Recombination operators and selection strategies for evolutionary Markov Chain Monte Carlo algorithms

Markov Chain Monte Carlo (MCMC) methods are often used to sample from intractable target distributions. Some MCMC variants aim to improve the performance by running a population of MCMC chains. In this paper, we investigate the use of techniques from Evolutionary Computation (EC) to design population-based MCMC algorithms that exchange useful information between the individual chains. We investigate how one can ensure that the resulting class of algorithms, called Evolutionary MCMC (EMCMC), samples from the target distribution as expected from any MCMC algorithm. We analytically and experimentally show—using examples from discrete search spaces—that the proposed EMCMCs can outperform standard MCMCs by exploiting common partial structures between the more likely individual states. The MCMC chains in the population interact through recombination and selection.
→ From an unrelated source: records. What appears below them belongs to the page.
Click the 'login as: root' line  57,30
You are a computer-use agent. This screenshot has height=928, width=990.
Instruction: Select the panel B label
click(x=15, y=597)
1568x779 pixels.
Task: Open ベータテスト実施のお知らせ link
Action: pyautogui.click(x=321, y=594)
We analyze the required properties of recombination operators and acceptance (or selection) rules in EMCMCs. An important issue is how to preserve the detailed balance property which is a sufficient condition for an irreducible and aperiodic EMCMC to converge to a given target distribution. Transferring EC techniques to population-based MCMCs should be done with care. For instance, we prove that EMCMC algorithms with an elitist acceptance rule do not sample the target distribution correctly.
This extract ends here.